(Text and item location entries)
=====
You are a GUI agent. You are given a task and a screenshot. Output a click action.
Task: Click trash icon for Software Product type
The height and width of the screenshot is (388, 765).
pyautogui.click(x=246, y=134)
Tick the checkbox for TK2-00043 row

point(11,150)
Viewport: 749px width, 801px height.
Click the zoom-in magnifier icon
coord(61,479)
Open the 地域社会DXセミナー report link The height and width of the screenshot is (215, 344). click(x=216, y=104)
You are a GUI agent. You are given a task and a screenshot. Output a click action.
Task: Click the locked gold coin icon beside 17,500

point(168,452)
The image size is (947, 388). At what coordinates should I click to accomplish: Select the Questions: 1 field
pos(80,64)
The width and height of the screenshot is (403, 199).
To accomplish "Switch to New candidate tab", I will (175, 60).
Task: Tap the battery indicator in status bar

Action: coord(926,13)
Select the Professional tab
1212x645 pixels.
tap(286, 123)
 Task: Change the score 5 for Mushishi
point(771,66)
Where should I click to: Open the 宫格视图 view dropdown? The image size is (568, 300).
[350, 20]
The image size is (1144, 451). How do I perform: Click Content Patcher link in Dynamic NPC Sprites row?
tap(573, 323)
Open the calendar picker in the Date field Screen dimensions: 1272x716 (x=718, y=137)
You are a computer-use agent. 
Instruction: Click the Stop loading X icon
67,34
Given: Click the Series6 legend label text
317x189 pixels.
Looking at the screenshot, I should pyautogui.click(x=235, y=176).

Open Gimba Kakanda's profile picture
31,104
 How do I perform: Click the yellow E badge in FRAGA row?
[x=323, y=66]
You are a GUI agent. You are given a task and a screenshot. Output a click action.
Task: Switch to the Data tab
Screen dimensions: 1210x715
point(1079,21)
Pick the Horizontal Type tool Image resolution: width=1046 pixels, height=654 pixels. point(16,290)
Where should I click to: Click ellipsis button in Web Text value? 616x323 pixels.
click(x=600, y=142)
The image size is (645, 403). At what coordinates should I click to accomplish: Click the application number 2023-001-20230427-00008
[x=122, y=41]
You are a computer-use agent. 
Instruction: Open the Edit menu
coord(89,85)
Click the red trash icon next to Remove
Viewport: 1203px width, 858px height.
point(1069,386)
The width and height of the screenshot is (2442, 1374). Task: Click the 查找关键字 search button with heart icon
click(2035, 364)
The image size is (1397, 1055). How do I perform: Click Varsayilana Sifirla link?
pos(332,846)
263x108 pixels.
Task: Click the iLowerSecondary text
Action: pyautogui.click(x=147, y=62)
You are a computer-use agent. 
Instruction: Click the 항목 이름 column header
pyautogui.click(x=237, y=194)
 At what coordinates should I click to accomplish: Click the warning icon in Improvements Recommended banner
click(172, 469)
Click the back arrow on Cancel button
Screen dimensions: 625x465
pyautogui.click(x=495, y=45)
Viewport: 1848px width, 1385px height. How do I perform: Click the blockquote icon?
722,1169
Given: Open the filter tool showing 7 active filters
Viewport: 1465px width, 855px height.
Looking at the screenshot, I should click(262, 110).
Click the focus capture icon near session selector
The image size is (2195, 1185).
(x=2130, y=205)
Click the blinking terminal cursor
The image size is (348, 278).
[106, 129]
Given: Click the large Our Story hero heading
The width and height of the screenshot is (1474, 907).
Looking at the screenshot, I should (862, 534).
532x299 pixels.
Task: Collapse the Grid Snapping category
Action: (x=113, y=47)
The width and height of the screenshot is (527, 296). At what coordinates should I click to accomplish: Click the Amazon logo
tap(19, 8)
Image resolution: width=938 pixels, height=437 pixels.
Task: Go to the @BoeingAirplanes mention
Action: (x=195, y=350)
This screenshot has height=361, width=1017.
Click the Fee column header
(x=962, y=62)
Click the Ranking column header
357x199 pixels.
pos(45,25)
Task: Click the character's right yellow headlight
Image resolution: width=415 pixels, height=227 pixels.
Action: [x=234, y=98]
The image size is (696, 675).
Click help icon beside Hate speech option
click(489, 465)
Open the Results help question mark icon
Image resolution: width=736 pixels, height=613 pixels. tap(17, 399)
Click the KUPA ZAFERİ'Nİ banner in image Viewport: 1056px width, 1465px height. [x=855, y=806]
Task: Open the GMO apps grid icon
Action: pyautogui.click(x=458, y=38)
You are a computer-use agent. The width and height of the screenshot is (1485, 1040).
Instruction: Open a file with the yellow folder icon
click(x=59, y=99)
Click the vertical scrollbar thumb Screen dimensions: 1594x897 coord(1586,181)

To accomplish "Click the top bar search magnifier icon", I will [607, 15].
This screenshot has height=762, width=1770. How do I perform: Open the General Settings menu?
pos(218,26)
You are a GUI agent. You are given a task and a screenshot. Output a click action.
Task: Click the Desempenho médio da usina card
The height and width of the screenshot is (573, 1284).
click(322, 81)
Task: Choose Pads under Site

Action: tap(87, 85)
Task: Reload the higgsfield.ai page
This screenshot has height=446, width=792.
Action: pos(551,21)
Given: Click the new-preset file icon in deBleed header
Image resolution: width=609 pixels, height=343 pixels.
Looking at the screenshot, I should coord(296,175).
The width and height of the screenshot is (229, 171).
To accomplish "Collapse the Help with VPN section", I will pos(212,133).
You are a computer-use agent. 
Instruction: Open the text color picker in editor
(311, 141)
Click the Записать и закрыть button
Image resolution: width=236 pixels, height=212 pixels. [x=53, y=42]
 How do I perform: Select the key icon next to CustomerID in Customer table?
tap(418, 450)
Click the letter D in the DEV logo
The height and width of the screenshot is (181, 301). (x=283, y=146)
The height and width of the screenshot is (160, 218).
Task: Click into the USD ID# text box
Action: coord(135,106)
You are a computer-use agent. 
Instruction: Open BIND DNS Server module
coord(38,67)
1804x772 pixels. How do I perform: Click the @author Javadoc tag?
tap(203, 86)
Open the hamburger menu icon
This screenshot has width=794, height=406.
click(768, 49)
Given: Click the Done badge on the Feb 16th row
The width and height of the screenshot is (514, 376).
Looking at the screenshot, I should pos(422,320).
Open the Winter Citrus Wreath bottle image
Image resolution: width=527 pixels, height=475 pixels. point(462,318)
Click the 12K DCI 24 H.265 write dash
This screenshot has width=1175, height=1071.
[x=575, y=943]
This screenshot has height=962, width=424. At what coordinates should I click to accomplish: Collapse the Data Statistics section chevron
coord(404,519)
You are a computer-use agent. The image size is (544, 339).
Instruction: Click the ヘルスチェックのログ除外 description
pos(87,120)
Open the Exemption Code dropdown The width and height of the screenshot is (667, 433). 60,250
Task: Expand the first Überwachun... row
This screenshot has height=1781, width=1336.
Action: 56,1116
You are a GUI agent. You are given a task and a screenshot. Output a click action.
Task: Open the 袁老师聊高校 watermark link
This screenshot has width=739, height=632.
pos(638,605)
=====
Turn every line of the rows above into a Markdown table with two columns, Number and Record line. Skip blank lines and number the remaining lines in order.

| Number | Record line |
|---|---|
| 1 | You are a GUI agent. You are given a task and a screenshot. Output a click action. |
| 2 | Task: Click trash icon for Software Product type |
| 3 | The height and width of the screenshot is (388, 765). |
| 4 | pyautogui.click(x=246, y=134) |
| 5 | Tick the checkbox for TK2-00043 row |
| 6 | point(11,150) |
| 7 | Viewport: 749px width, 801px height. |
| 8 | Click the zoom-in magnifier icon |
| 9 | coord(61,479) |
| 10 | Open the 地域社会DXセミナー report link The height and width of the screenshot is (215, 344). click(x=216, y=104) |
| 11 | You are a GUI agent. You are given a task and a screenshot. Output a click action. |
| 12 | Task: Click the locked gold coin icon beside 17,500 |
| 13 | point(168,452) |
| 14 | The image size is (947, 388). At what coordinates should I click to accomplish: Select the Questions: 1 field |
| 15 | pos(80,64) |
| 16 | The width and height of the screenshot is (403, 199). |
| 17 | To accomplish "Switch to New candidate tab", I will (175, 60). |
| 18 | Task: Tap the battery indicator in status bar |
| 19 | Action: coord(926,13) |
| 20 | Select the Professional tab |
| 21 | 1212x645 pixels. |
| 22 | tap(286, 123) |
| 23 |  Task: Change the score 5 for Mushishi |
| 24 | point(771,66) |
| 25 | Where should I click to: Open the 宫格视图 view dropdown? The image size is (568, 300). |
| 26 | [350, 20] |
| 27 | The image size is (1144, 451). How do I perform: Click Content Patcher link in Dynamic NPC Sprites row? |
| 28 | tap(573, 323) |
| 29 | Open the calendar picker in the Date field Screen dimensions: 1272x716 (x=718, y=137) |
| 30 | You are a computer-use agent.  |
| 31 | Instruction: Click the Stop loading X icon |
| 32 | 67,34 |
| 33 | Given: Click the Series6 legend label text |
| 34 | 317x189 pixels. |
| 35 | Looking at the screenshot, I should pyautogui.click(x=235, y=176). |
| 36 | Open Gimba Kakanda's profile picture |
| 37 | 31,104 |
| 38 |  How do I perform: Click the yellow E badge in FRAGA row? |
| 39 | [x=323, y=66] |
| 40 | You are a GUI agent. You are given a task and a screenshot. Output a click action. |
| 41 | Task: Switch to the Data tab |
| 42 | Screen dimensions: 1210x715 |
| 43 | point(1079,21) |
| 44 | Pick the Horizontal Type tool Image resolution: width=1046 pixels, height=654 pixels. point(16,290) |
| 45 | Where should I click to: Click ellipsis button in Web Text value? 616x323 pixels. |
| 46 | click(x=600, y=142) |
| 47 | The image size is (645, 403). At what coordinates should I click to accomplish: Click the application number 2023-001-20230427-00008 |
| 48 | [x=122, y=41] |
| 49 | You are a computer-use agent.  |
| 50 | Instruction: Open the Edit menu |
| 51 | coord(89,85) |
| 52 | Click the red trash icon next to Remove |
| 53 | Viewport: 1203px width, 858px height. |
| 54 | point(1069,386) |
| 55 | The width and height of the screenshot is (2442, 1374). Task: Click the 查找关键字 search button with heart icon |
| 56 | click(2035, 364) |
| 57 | The image size is (1397, 1055). How do I perform: Click Varsayilana Sifirla link? |
| 58 | pos(332,846) |
| 59 | 263x108 pixels. |
| 60 | Task: Click the iLowerSecondary text |
| 61 | Action: pyautogui.click(x=147, y=62) |
| 62 | You are a computer-use agent.  |
| 63 | Instruction: Click the 항목 이름 column header |
| 64 | pyautogui.click(x=237, y=194) |
| 65 |  At what coordinates should I click to accomplish: Click the warning icon in Improvements Recommended banner |
| 66 | click(172, 469) |
| 67 | Click the back arrow on Cancel button |
| 68 | Screen dimensions: 625x465 |
| 69 | pyautogui.click(x=495, y=45) |
| 70 | Viewport: 1848px width, 1385px height. How do I perform: Click the blockquote icon? |
| 71 | 722,1169 |
| 72 | Given: Open the filter tool showing 7 active filters |
| 73 | Viewport: 1465px width, 855px height. |
| 74 | Looking at the screenshot, I should click(262, 110). |
| 75 | Click the focus capture icon near session selector |
| 76 | The image size is (2195, 1185). |
| 77 | (x=2130, y=205) |
| 78 | Click the blinking terminal cursor |
| 79 | The image size is (348, 278). |
| 80 | [106, 129] |
| 81 | Given: Click the large Our Story hero heading |
| 82 | The width and height of the screenshot is (1474, 907). |
| 83 | Looking at the screenshot, I should (862, 534). |
| 84 | 532x299 pixels. |
| 85 | Task: Collapse the Grid Snapping category |
| 86 | Action: (x=113, y=47) |
| 87 | The width and height of the screenshot is (527, 296). At what coordinates should I click to accomplish: Click the Amazon logo |
| 88 | tap(19, 8) |
| 89 | Image resolution: width=938 pixels, height=437 pixels. |
| 90 | Task: Go to the @BoeingAirplanes mention |
| 91 | Action: (x=195, y=350) |
| 92 | This screenshot has height=361, width=1017. |
| 93 | Click the Fee column header |
| 94 | (x=962, y=62) |
| 95 | Click the Ranking column header |
| 96 | 357x199 pixels. |
| 97 | pos(45,25) |
| 98 | Task: Click the character's right yellow headlight |
| 99 | Image resolution: width=415 pixels, height=227 pixels. |
| 100 | Action: [x=234, y=98] |
| 101 | The image size is (696, 675). |
| 102 | Click help icon beside Hate speech option |
| 103 | click(489, 465) |
| 104 | Open the Results help question mark icon |
| 105 | Image resolution: width=736 pixels, height=613 pixels. tap(17, 399) |
| 106 | Click the KUPA ZAFERİ'Nİ banner in image Viewport: 1056px width, 1465px height. [x=855, y=806] |
| 107 | Task: Open the GMO apps grid icon |
| 108 | Action: pyautogui.click(x=458, y=38) |
| 109 | You are a computer-use agent. The width and height of the screenshot is (1485, 1040). |
| 110 | Instruction: Open a file with the yellow folder icon |
| 111 | click(x=59, y=99) |
| 112 | Click the vertical scrollbar thumb Screen dimensions: 1594x897 coord(1586,181) |
| 113 | To accomplish "Click the top bar search magnifier icon", I will [607, 15]. |
| 114 | This screenshot has height=762, width=1770. How do I perform: Open the General Settings menu? |
| 115 | pos(218,26) |
| 116 | You are a GUI agent. You are given a task and a screenshot. Output a click action. |
| 117 | Task: Click the Desempenho médio da usina card |
| 118 | The height and width of the screenshot is (573, 1284). |
| 119 | click(322, 81) |
| 120 | Task: Choose Pads under Site |
| 121 | Action: tap(87, 85) |
| 122 | Task: Reload the higgsfield.ai page |
| 123 | This screenshot has height=446, width=792. |
| 124 | Action: pos(551,21) |
| 125 | Given: Click the new-preset file icon in deBleed header |
| 126 | Image resolution: width=609 pixels, height=343 pixels. |
| 127 | Looking at the screenshot, I should coord(296,175). |
| 128 | The width and height of the screenshot is (229, 171). |
| 129 | To accomplish "Collapse the Help with VPN section", I will pos(212,133). |
| 130 | You are a computer-use agent.  |
| 131 | Instruction: Open the text color picker in editor |
| 132 | (311, 141) |
| 133 | Click the Записать и закрыть button |
| 134 | Image resolution: width=236 pixels, height=212 pixels. [x=53, y=42] |
| 135 |  How do I perform: Select the key icon next to CustomerID in Customer table? |
| 136 | tap(418, 450) |
| 137 | Click the letter D in the DEV logo |
| 138 | The height and width of the screenshot is (181, 301). (x=283, y=146) |
| 139 | The height and width of the screenshot is (160, 218). |
| 140 | Task: Click into the USD ID# text box |
| 141 | Action: coord(135,106) |
| 142 | You are a computer-use agent.  |
| 143 | Instruction: Open BIND DNS Server module |
| 144 | coord(38,67) |
| 145 | 1804x772 pixels. How do I perform: Click the @author Javadoc tag? |
| 146 | tap(203, 86) |
| 147 | Open the hamburger menu icon |
| 148 | This screenshot has width=794, height=406. |
| 149 | click(768, 49) |
| 150 | Given: Click the Done badge on the Feb 16th row |
| 151 | The width and height of the screenshot is (514, 376). |
| 152 | Looking at the screenshot, I should pos(422,320). |
| 153 | Open the Winter Citrus Wreath bottle image |
| 154 | Image resolution: width=527 pixels, height=475 pixels. point(462,318) |
| 155 | Click the 12K DCI 24 H.265 write dash |
| 156 | This screenshot has width=1175, height=1071. |
| 157 | [x=575, y=943] |
| 158 | This screenshot has height=962, width=424. At what coordinates should I click to accomplish: Collapse the Data Statistics section chevron |
| 159 | coord(404,519) |
| 160 | You are a computer-use agent. The image size is (544, 339). |
| 161 | Instruction: Click the ヘルスチェックのログ除外 description |
| 162 | pos(87,120) |
| 163 | Open the Exemption Code dropdown The width and height of the screenshot is (667, 433). 60,250 |
| 164 | Task: Expand the first Überwachun... row |
| 165 | This screenshot has height=1781, width=1336. |
| 166 | Action: 56,1116 |
| 167 | You are a GUI agent. You are given a task and a screenshot. Output a click action. |
| 168 | Task: Open the 袁老师聊高校 watermark link |
| 169 | This screenshot has width=739, height=632. |
| 170 | pos(638,605) |